→ **Directions**: List the lines below as a numbered list, beginning at the line that has "The image size is (300, 168)." and stopping at the last line. Skip blank lines and leave out the pictures.

→ **Working data**:
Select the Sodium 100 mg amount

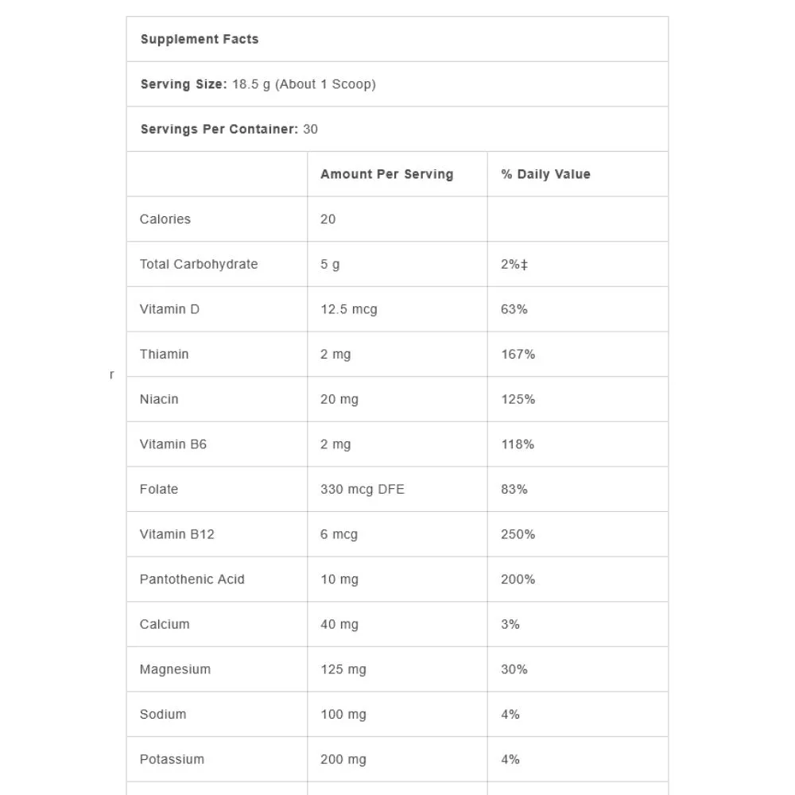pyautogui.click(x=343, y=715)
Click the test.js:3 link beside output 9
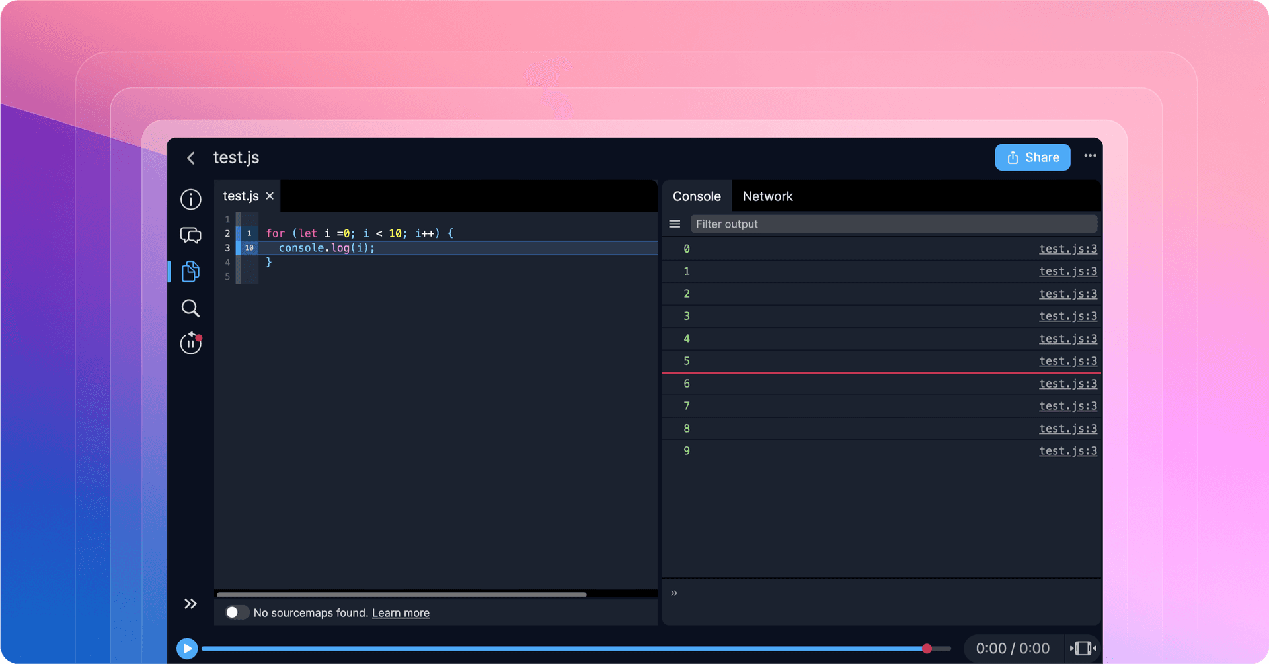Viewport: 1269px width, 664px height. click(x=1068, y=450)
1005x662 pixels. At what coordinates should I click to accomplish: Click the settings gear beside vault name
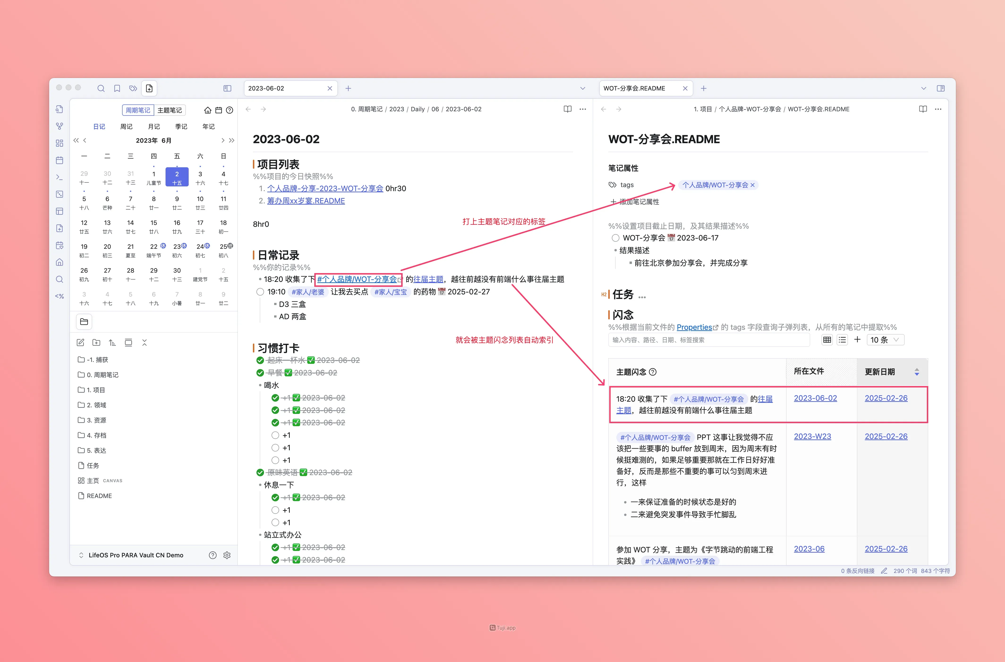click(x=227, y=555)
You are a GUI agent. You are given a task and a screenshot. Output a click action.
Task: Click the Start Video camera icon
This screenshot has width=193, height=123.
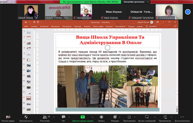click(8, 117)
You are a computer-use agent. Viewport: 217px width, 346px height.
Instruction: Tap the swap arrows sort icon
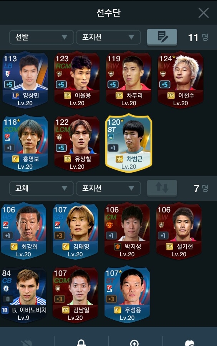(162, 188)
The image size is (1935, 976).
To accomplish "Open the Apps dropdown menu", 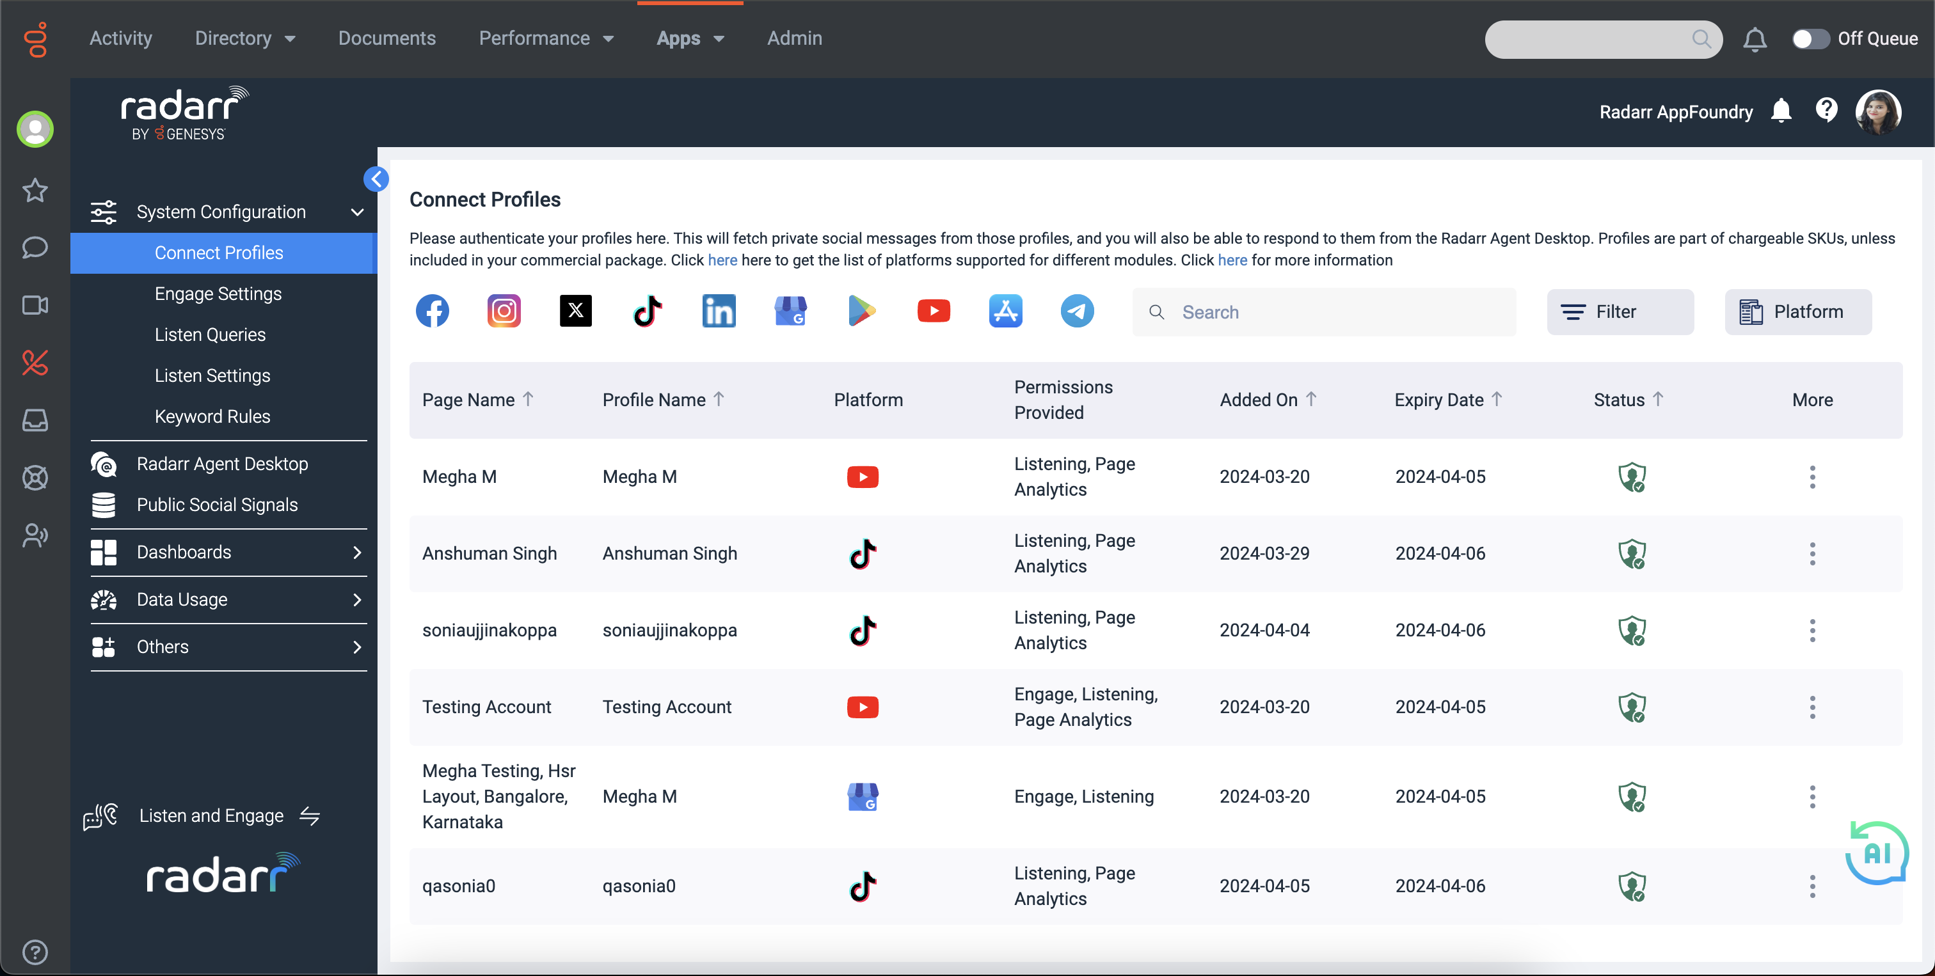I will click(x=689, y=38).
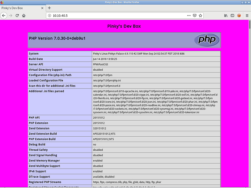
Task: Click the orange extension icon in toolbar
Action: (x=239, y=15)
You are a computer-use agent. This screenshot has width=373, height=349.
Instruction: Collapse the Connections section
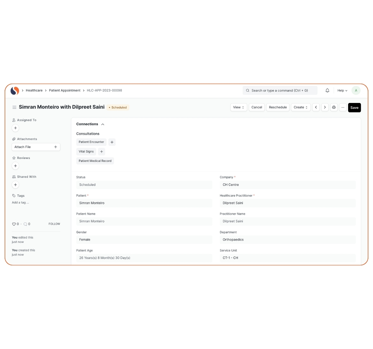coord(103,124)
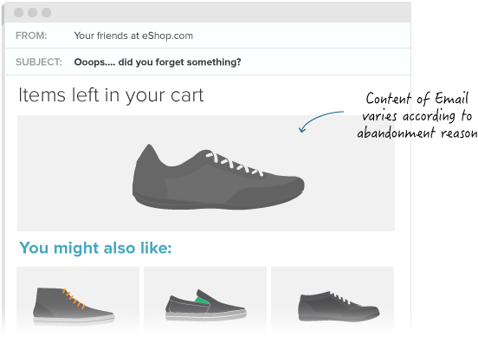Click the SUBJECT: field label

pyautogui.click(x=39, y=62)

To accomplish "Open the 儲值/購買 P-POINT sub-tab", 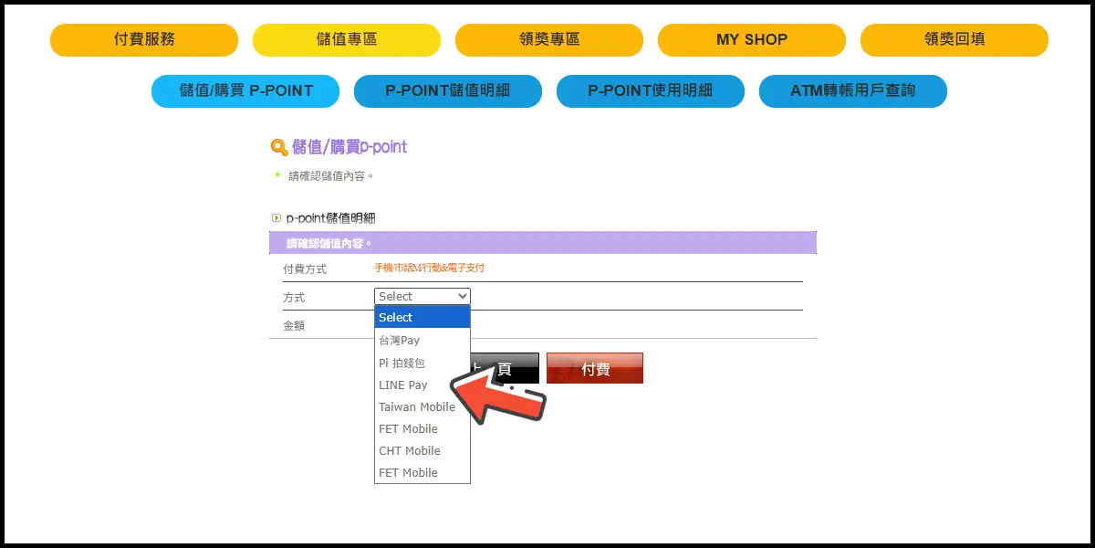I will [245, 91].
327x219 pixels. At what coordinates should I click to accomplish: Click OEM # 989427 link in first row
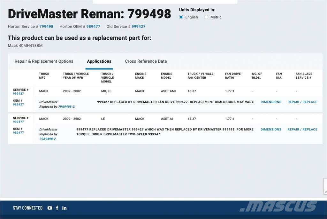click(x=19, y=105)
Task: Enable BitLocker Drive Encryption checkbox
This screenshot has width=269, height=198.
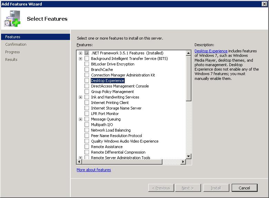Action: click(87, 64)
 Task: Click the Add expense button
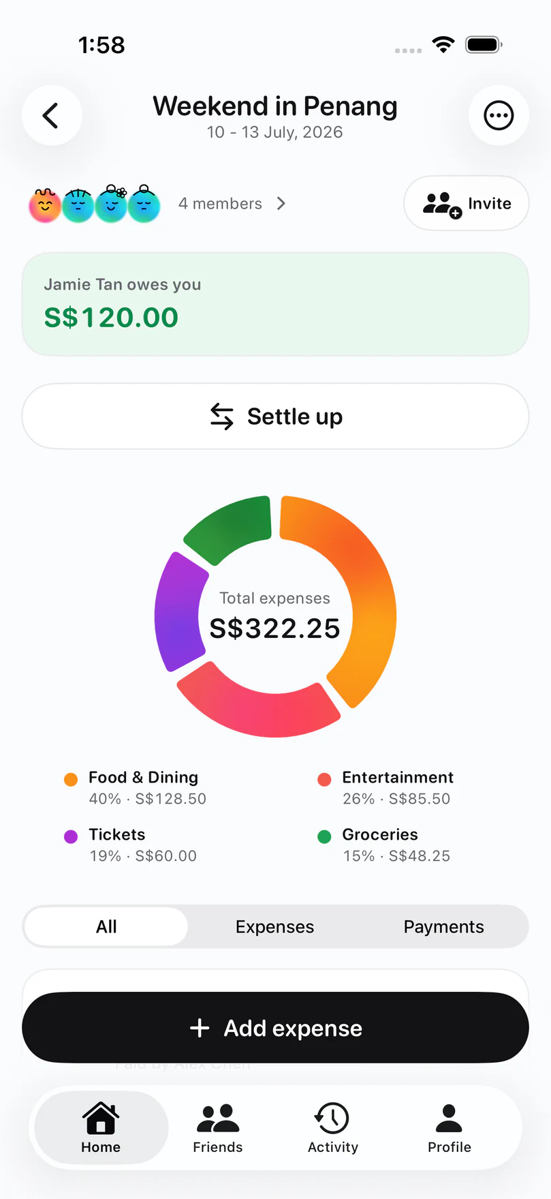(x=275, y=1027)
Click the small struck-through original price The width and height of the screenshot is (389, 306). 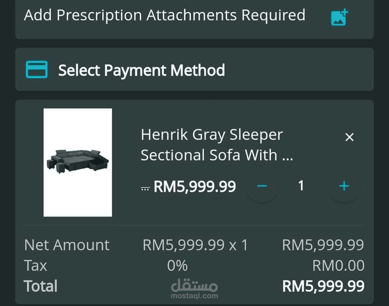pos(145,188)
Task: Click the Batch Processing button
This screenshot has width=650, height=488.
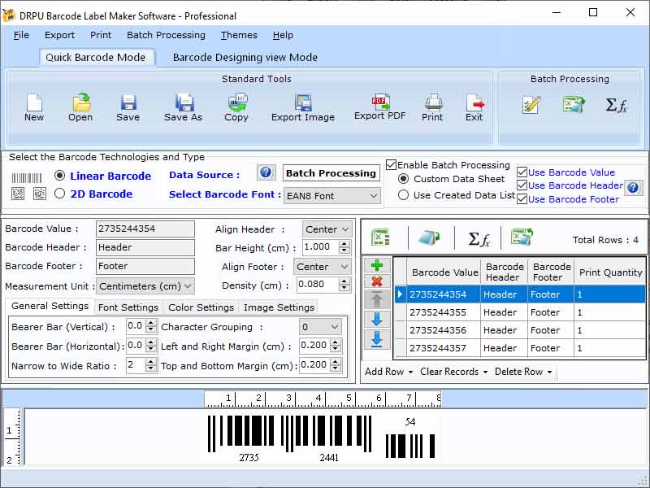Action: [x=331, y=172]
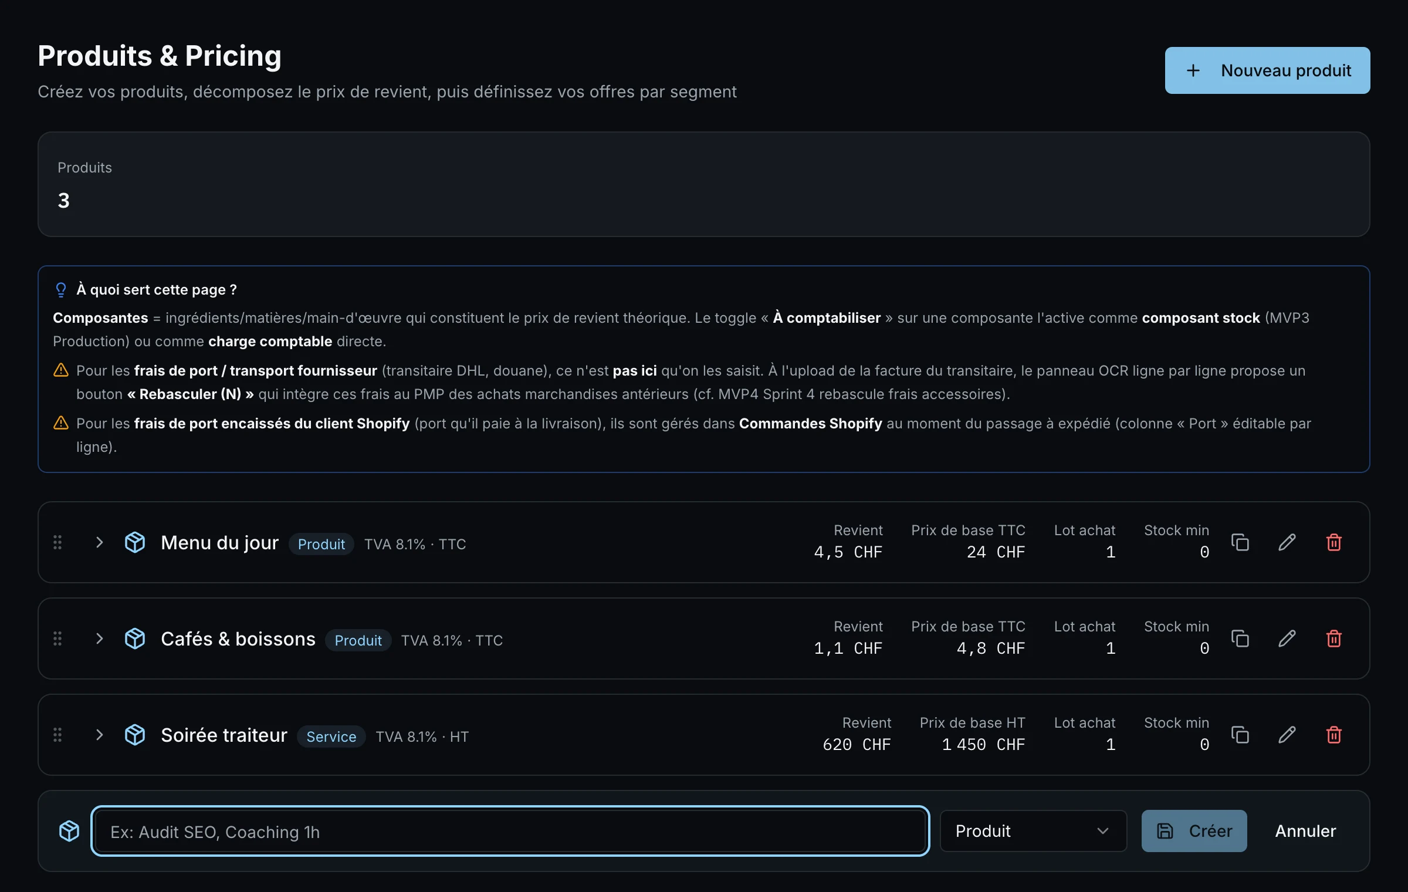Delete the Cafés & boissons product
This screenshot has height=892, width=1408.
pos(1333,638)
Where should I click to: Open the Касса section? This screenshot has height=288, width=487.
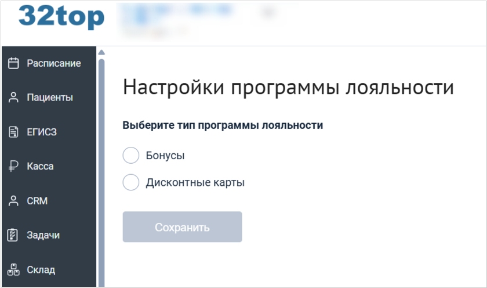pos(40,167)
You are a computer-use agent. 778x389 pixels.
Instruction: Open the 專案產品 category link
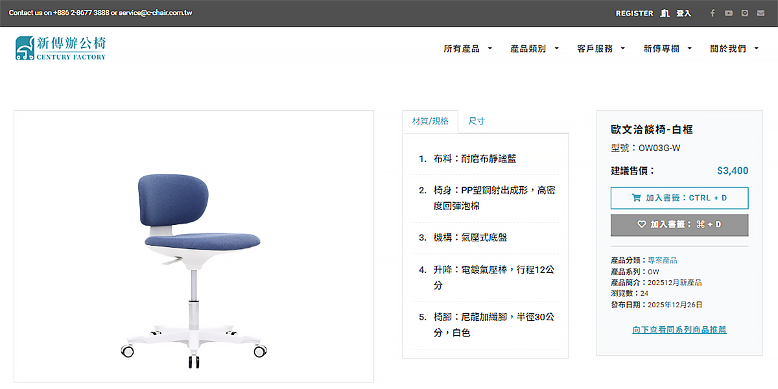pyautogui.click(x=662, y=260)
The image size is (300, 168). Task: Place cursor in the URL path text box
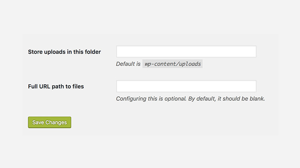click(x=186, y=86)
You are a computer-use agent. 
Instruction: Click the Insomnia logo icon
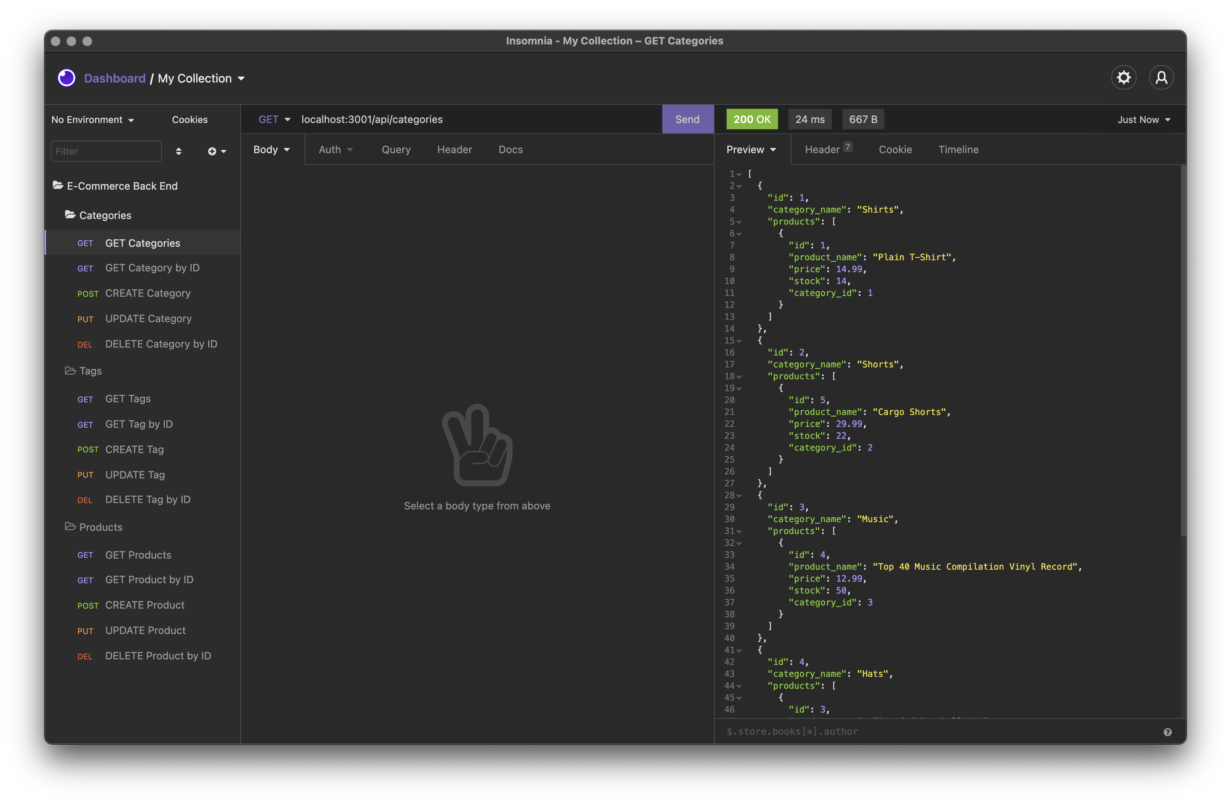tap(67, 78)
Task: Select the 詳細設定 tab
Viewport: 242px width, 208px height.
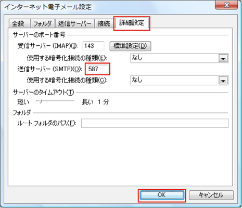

→ **Response to the exercise**:
1. The image size is (300, 168). Task: Place cursor in the URL path text box
2. click(x=186, y=86)
3. You are a computer-use agent. 
4. Instruction: Click the Insomnia logo icon
5. tap(67, 78)
6. Task: Select the 詳細設定 tab
7. Viewport: 242px width, 208px height.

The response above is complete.